Particularly prominent among the ossuaries are the previously noted model huts (Fig.
5.5); hut urns are attested mainly in coastal Etruria (at Vetulonia, Vulci, Tarquinia,
Caere) and southern interior Etruria (Bisenzio and the territory of Veii): the percentage
of these urns in the shape of houses is very low in contrast to the conventional biconical
jars, amounting to one hut urn for every hundred biconical urns, thus indicative of their
special character. In centers where there are models of housing functioning as ossuaries,
the helmet-cover of biconical urns may have represented the gabled roof of the hut.
In the biconical vase, the ideology of the armed warrior, expressed by the helmet, is
augmented by that of the protector of the home: the two functions, of owner of the house
and protector of the family inside, expressed through the symbols of the hut and the
warrior, are associated with, and attributed to, a single personage.
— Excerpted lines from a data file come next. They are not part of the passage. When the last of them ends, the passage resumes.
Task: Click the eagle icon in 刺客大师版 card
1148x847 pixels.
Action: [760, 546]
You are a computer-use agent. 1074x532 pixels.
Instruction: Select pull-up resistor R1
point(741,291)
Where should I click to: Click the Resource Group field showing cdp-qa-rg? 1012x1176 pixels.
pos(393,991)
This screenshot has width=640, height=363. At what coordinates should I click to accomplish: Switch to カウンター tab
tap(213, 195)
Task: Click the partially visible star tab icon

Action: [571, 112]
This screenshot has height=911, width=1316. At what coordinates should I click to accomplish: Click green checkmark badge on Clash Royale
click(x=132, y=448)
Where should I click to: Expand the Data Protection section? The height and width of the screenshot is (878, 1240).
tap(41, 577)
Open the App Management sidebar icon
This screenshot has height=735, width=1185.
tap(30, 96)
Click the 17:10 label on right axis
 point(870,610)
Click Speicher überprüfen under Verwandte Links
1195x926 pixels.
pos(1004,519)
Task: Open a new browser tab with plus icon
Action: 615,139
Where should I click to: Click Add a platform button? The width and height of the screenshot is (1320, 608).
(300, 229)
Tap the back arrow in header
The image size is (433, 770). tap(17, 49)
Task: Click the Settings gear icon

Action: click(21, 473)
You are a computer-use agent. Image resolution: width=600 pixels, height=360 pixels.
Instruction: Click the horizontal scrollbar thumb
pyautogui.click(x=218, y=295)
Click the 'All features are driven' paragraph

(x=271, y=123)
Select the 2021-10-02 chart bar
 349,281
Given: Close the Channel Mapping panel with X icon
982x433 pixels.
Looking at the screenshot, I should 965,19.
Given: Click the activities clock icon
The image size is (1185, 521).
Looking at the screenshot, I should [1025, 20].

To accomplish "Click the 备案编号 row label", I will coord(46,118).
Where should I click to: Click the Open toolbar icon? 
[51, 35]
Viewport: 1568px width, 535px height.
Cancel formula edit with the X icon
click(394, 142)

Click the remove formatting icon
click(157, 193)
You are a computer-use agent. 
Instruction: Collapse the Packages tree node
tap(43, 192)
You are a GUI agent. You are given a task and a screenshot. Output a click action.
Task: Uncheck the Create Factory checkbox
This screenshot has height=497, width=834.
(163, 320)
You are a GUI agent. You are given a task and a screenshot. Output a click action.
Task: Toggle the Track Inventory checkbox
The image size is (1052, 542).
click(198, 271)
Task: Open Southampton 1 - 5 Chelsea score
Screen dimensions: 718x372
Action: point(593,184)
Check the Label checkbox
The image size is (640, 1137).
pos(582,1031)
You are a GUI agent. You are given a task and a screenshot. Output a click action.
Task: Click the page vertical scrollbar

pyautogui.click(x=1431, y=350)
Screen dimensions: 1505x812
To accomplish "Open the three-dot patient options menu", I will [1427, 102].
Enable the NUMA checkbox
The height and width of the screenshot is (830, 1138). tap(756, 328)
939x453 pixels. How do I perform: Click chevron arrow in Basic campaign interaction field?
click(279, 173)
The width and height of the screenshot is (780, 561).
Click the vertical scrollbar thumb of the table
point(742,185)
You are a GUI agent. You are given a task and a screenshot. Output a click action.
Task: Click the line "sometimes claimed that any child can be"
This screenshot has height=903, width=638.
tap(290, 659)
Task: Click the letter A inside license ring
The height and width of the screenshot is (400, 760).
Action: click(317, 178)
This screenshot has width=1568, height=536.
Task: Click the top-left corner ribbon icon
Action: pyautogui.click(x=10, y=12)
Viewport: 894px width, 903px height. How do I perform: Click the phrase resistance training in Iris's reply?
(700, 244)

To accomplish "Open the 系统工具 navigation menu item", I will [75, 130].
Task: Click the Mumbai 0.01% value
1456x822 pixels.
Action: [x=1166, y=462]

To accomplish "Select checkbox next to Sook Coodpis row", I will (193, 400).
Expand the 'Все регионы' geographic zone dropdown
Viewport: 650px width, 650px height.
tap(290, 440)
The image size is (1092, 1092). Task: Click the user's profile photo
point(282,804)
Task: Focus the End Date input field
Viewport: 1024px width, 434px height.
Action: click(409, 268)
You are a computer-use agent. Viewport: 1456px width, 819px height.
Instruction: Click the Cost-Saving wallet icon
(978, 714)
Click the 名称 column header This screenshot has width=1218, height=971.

In the earliest period of Villanovan culture, grave goods do not seem to reveal any
difference in wealth or social status: they differ only in distinguishing women from
men, and among these only a few are known as warriors, through the helmet or, rarely,
weapons. Distinctive features such as hut urns are not solely the prerogatives of male or
female: to a woman must be attributed a set of offerings (from Vulci?) in which are two
miniature impasto spindles and a spindle whorl (see G. Bartoloni, La cultura villanoviana.
All’inizio della storia etruca, Rome 2002: 188, Fig. 6.19). There is no difference in grave
goods between depositions with hut urns and those in biconical urns.
Consequently, the documentation of the cemeteries seems to point to an entirely
egalitarian system. Instead, it is more likely that, because of a constant funerary ideology,
community members were considered equal in the rite of burial: one speaks of a
combination of a common belief combined with the rigidity of cremation ritual.
About two or three generations after the advent of the so-called Villanovan revolution,
funerary offerings, previously quite sober, are enriched with additional elements, signs
Figure 5.6 Grave group from Tarquinia (after M. Torelli, A. M. Sgubini Moretti, Etruschi. Le antiche
metropoli del Lazio, Rome, 2008, photo Soprintendenza archeologica per la Toscana).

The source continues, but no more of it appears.